Prime Minister Boris Johnson says he’s ready to take “bold decisions” to rebuild the economy after the coronavirus pandemic, reports Asian Lite News
Prime Minister Boris Johnson said he was ready to take “bold decisions” to rebuild the economy after the coronavirus pandemic as his Conservative Party met Sunday for its first annual conference since 2019.
The Tory conference opened Sunday in the northwestern city of Manchester as a shortage of truck drivers to delivery fuel across Britain continues to cause empty pumps and long lines at many gas stations. Concerns about wider labor shortages in Britain, along with higher taxes, rising energy bills and a cut in welfare payouts beginning this week, are among other challenges facing Johnson.
Johnson argued that Britain’s economy is simply going through a post-Brexit “period of adjustment” after leaving the European Union, and said supply chain problems and shortages in food and fuel could continue until Christmas.
Despite the economic worries, opinion surveys suggest that Johnson and his Conservatives were polling ahead of the opposition Labour Party.
Before the conference, Johnson said he was ready to take the “big, bold decisions on the priorities people care about, like on social care, on supporting jobs, on climate change, tackling crime and leveling up.”
Asked about the truck driver shortage crisis, Johnson said it was a “chronic problem” associated with an over-reliance on migrant workers who were willing to work for low wages and poor conditions. He said he wouldn’t repeat that mistake.
“The way forward for our country is not to just pull the big lever marked uncontrolled immigration, and allow in huge numbers of people to do work,” he told the BBC.
Referring to the 2016 referendum that led to Britain’s exit from the EU, Johnson said: “When people voted for change in 2016 … they voted for the end of a broken model of the U.K. economy that relied on low wages and low skills and chronic low productivity.

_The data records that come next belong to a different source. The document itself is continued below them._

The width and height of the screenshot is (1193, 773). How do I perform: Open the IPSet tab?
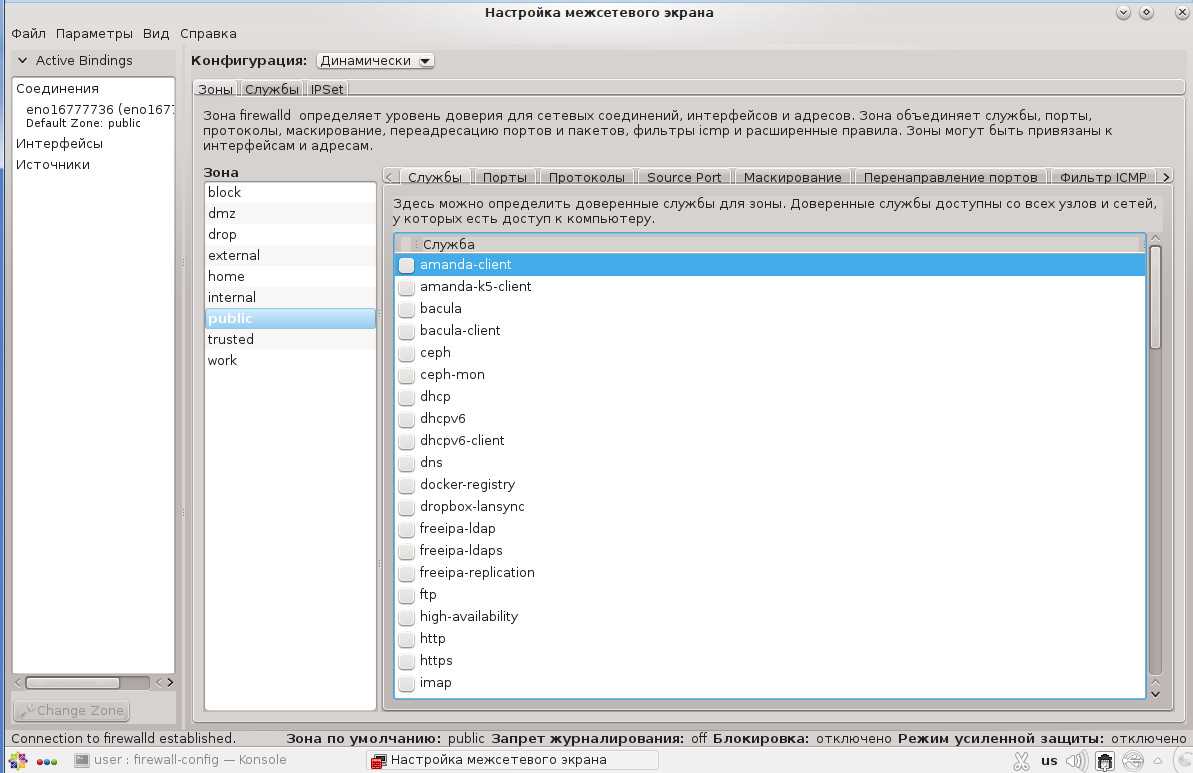coord(327,89)
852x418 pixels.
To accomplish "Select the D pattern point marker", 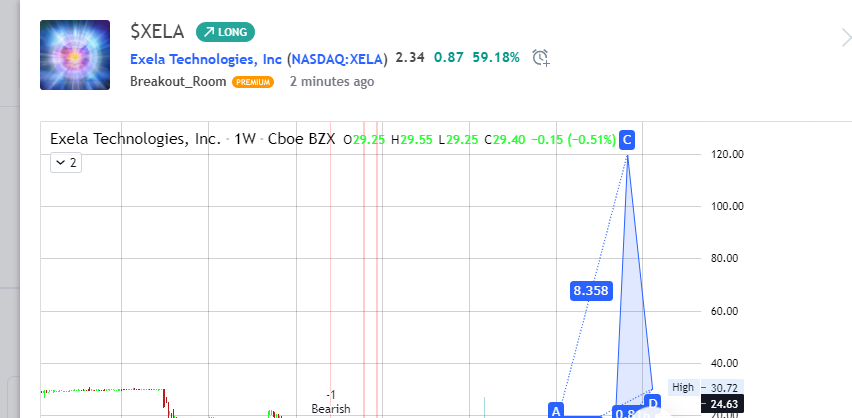I will tap(652, 403).

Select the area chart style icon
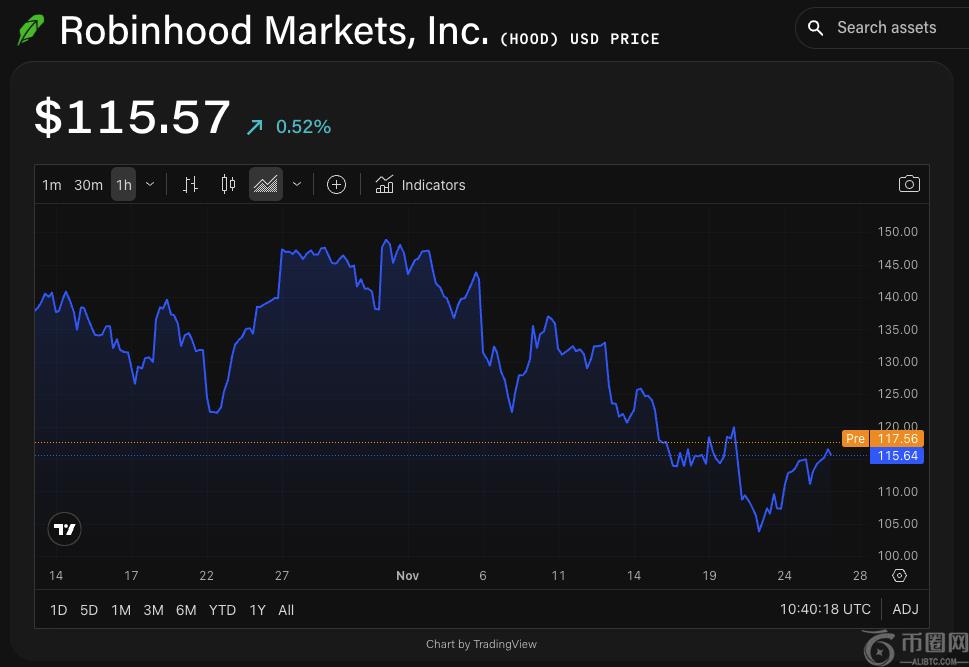(x=266, y=184)
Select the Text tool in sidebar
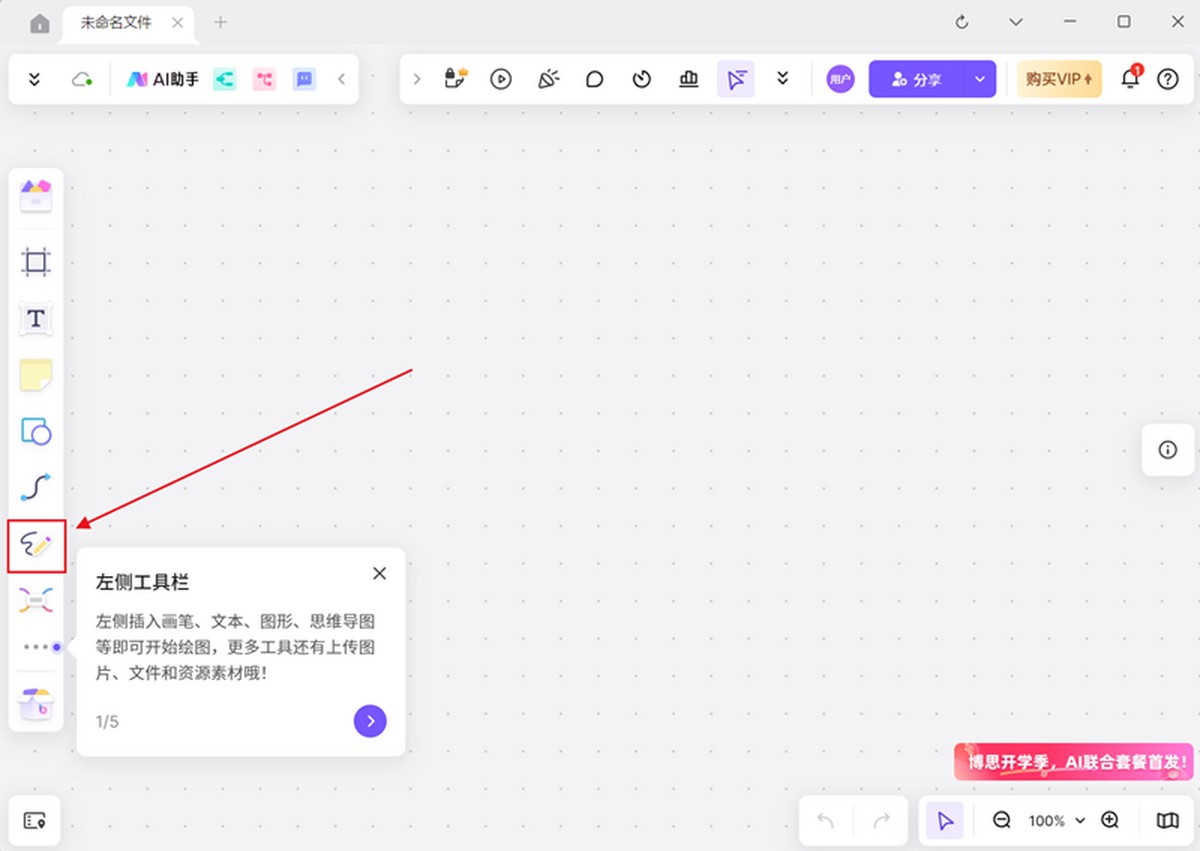Screen dimensions: 1200x851 click(36, 319)
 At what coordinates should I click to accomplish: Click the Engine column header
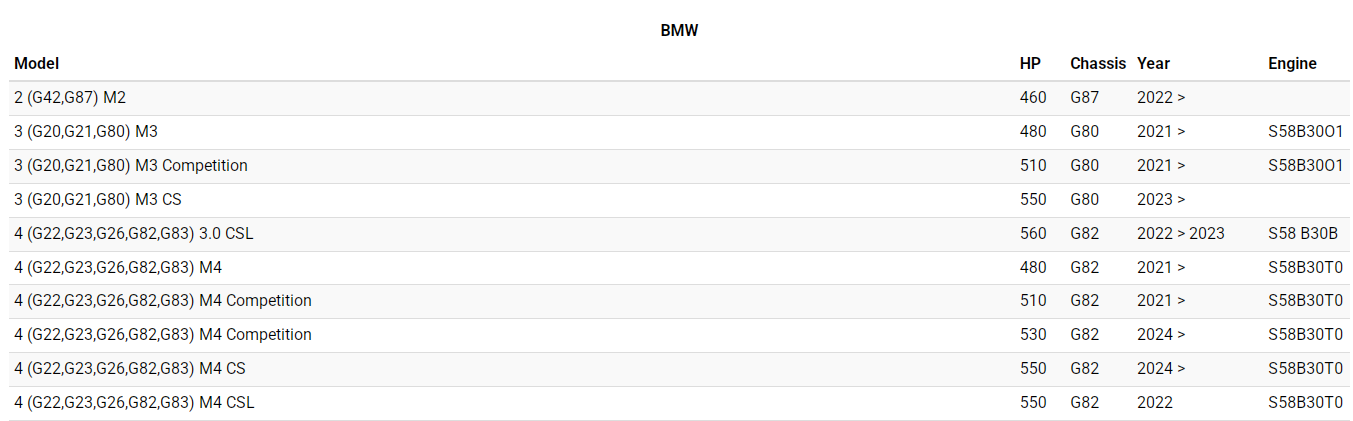1292,63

And we’re moving away from that.”
He maintained that the situation at gas stations is improving after more than a week of disruptions, although retailers say drivers still can’t get gas at many pumps in the London area and southeast England.
Britain has long suffered from a shortage of truck drivers, but the problem has come to a head with the combination of Brexit, which ended workers’ freedom of movement from the EU to Britain, and the pandemic, which severely limited travel and halted training for new domestic drivers who weres upposed to replace those who left for their home countries due to Brexit.
Brexit and Covid-19 have also exacerbated existing labour shortages across a wide range of industries from hospitality to construction and the food industry.
Around 200 military personnel, including 100 drivers, will take to the roads starting Monday to help ease fuel supply shortages.
The Petrol Retailers Association has welcomed the move, but warned it would have a limited impact given the relatively small numbers involved. The organization’s chair, Brian Madderson, said Sunday that while the crisis was “virtually at an end” in Scotland and northern England, more than one in five stations in London and southeastern England were still out of fuel.
The government also said Friday it was extending an emergency visa program that seeks to bring in thousands of foreign truck drivers.
Marshalled by a large police deployment in Manchester, more than 2,000 protesters rallied against the Conservatives on the opening day of their conference Sunday.
Channelling Churchill
One anti-Brexit protest banner paraphrased a famous speech by Winston Churchill, Britain’s World War II leader – and Johnson’s political hero.
“Never has so much been destroyed for so many by so few #Brexit,” it read.
But anger persists in some quarters at his handling of the pandemic and a death toll of more than 136,000, as well as claims of cronyism benefiting Conservative donors for Covid contracts.
On Brexit, he has angered Brussels by threatening to shelve problematic new trading arrangements for Northern Ireland, and tensions are high with France over fishing rights.
Last week, opposition Labour leader Keir Starmer attacked Johnson as a Brexit-obsessed showman without a plan, even if his popularity remains relatively high with the public.
“We have a fuel crisis, a pay crisis, a goods crisis, and a cost of living crisis, all at the same time,” Starmer told his own party conference.
Women’s safety
Johnson meanwhile faces an outcry over the murder of Sarah Everard by London Metropolitan Police officer Wayne Couzens.
The 33-year-old marketing executive’s abduction in south London in March triggered nationwide anguish and debate about the safety of women and girls.
Couzens, 48, was on Thursday jailed for the rest of his life after falsely arresting Everard on the pretence she had broken coronavirus restrictions, before raping and murdering her.
Over the weekend, the Met confirmed that Couzens had been approved for armed patrols of parliament on five occasions last year.
The London force – Britain’s biggest – has been widely panned for advising women to flag down a passing bus if they are stopped by an officer they do not trust.
However, Johnson backed that advice in the BBC interview.
“My view is that the police do – overwhelmingly – a wonderful job,” he said, calling on “women of all ages to trust the police”.